In terns of viability we could see the potential for a business case with respect to the efficiency of payments of Savings Programs to various stakeholders, as well as data storage costs, especially if a marketplace really does develop where data could be offered as an alternative to the large monopolistic organizations like Lexis/Nexis.
The viability of the business model will largely be dependent, in our opinion, on the initial body of governors. If Health Nexus can manage to attract a wide-ranging set of governing executive stakeholders as the initial set of selected board of governors, then the project has a very high chance of success in our opinion, because of the weight and commitment that these kinds of actors will bring as well as the method of bringing on new members outlined in the whitepaper would allow should foster a strong community.
Reaction from the Blockchain Community
The reaction from the community has been universally positive, but I should mention that there is not a large amount of reaction one way or another. I could find no sub-reddit, and the bitcointalk announcement has very little conversation and reaction – although I will say that almost all of it has been positive and it doesn’t appear to be newbie shill accounts. People are responding to the whitepaper positively. My questions to the team on Telegram and Discord were answered quickly by the CEO and backed up and clarified by the CTO within minutes. It’s a bit early, so there isn’t much code on github, but the CTO explained that they are cleaning up the code and testing and they would be uploading some soon.

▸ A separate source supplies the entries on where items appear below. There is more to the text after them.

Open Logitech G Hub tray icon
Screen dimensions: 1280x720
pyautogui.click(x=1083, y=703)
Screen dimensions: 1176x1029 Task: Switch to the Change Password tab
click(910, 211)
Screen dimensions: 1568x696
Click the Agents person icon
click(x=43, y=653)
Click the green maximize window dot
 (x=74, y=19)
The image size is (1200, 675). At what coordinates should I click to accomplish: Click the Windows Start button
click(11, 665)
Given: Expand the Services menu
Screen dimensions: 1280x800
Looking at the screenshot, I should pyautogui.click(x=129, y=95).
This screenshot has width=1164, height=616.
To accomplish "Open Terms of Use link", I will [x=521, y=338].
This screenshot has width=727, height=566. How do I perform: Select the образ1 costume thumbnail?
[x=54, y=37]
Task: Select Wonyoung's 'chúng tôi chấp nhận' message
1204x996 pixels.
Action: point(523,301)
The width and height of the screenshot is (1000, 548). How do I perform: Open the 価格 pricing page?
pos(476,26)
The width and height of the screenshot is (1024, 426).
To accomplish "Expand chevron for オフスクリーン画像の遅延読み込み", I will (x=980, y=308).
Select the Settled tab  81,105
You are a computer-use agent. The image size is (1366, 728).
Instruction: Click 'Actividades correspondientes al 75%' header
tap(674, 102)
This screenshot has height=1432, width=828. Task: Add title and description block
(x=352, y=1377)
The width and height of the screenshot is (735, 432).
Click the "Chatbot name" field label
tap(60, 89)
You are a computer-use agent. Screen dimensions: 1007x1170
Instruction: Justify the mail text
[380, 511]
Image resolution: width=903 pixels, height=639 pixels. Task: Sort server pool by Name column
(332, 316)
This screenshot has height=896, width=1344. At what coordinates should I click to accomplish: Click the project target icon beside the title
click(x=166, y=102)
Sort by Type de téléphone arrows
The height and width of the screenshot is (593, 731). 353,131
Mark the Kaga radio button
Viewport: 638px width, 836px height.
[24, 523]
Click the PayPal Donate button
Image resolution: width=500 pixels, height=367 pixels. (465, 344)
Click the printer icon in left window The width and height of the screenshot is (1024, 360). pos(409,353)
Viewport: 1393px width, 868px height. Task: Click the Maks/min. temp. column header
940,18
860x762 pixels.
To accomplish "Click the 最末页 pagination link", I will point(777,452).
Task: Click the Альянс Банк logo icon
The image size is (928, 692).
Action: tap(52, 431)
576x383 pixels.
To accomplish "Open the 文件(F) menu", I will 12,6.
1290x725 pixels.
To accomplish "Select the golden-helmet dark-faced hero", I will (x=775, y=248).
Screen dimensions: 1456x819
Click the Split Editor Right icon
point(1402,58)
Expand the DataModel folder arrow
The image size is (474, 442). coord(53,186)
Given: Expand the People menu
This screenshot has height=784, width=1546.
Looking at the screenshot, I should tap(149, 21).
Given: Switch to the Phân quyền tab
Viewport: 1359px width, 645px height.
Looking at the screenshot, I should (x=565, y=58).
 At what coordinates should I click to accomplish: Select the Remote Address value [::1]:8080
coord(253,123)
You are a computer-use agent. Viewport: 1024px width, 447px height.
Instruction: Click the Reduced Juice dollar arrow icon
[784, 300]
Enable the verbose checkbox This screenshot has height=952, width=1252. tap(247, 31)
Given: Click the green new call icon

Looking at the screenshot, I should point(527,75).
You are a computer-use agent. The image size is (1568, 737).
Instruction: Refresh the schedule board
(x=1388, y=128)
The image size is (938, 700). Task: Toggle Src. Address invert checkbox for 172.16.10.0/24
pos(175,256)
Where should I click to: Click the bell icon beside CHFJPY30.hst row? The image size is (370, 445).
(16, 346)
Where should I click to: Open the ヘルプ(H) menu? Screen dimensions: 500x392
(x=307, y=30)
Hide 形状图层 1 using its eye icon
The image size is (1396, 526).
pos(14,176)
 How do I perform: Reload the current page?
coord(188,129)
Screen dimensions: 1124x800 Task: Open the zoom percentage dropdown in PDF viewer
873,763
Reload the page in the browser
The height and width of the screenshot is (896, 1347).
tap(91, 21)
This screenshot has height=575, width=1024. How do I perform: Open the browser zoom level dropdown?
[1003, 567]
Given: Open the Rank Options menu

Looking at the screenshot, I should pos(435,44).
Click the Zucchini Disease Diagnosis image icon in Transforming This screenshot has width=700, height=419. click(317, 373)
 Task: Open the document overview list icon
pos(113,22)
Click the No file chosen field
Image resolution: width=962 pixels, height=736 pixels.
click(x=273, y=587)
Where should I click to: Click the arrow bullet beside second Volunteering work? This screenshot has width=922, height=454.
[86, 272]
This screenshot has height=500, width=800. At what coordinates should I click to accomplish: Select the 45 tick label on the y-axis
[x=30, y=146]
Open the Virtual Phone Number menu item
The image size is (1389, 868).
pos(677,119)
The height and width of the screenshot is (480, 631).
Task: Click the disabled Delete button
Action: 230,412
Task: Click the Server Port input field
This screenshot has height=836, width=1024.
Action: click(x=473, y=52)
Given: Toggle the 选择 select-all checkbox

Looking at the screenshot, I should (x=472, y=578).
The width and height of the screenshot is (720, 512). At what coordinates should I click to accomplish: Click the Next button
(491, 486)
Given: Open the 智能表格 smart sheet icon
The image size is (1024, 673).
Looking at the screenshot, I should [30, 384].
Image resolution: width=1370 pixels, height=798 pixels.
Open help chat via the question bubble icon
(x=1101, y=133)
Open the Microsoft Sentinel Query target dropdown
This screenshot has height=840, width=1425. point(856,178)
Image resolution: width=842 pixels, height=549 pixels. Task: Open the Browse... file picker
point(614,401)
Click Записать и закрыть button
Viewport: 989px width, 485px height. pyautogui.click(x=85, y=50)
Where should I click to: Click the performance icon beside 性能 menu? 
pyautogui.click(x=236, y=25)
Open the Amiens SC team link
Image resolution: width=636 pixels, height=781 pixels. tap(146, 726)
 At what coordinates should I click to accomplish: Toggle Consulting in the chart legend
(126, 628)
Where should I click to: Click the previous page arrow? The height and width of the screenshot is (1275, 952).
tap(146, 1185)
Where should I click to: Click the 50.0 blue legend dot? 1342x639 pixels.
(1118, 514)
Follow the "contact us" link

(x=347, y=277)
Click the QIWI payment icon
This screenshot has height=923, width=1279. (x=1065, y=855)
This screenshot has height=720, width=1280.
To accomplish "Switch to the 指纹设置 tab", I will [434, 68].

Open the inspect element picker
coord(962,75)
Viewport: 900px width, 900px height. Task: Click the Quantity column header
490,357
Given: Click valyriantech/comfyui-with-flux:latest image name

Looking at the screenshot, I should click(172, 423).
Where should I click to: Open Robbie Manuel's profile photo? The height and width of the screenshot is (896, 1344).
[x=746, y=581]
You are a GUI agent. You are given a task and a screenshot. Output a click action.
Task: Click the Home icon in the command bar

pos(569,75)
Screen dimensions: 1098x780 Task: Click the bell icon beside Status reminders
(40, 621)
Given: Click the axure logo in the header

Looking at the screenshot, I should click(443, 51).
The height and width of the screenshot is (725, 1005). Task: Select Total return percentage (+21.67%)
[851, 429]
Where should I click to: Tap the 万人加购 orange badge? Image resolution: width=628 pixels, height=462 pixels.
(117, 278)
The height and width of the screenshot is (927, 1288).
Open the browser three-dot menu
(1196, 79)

The gotchas and devils advocacy here is not really around the ideas, the project, or the whitepaper and the underlying technology – it’s mainly around the health care system in general. The sheer amount of regulation around the health care industry and data storage and privacy is bound to lead to complexity which cannot be solved quickly and easily no matter what the technology.
Our final takeaway for this ICO is that while the vision is large, the team seems to have a phased approach, and the right kind of blockchain structure that will be amendable to the healthcare industry, and the fact that they have one of the very few operational blockchain applications in health care that is actually operational, we believe that there is a good chance that this project will gain traction.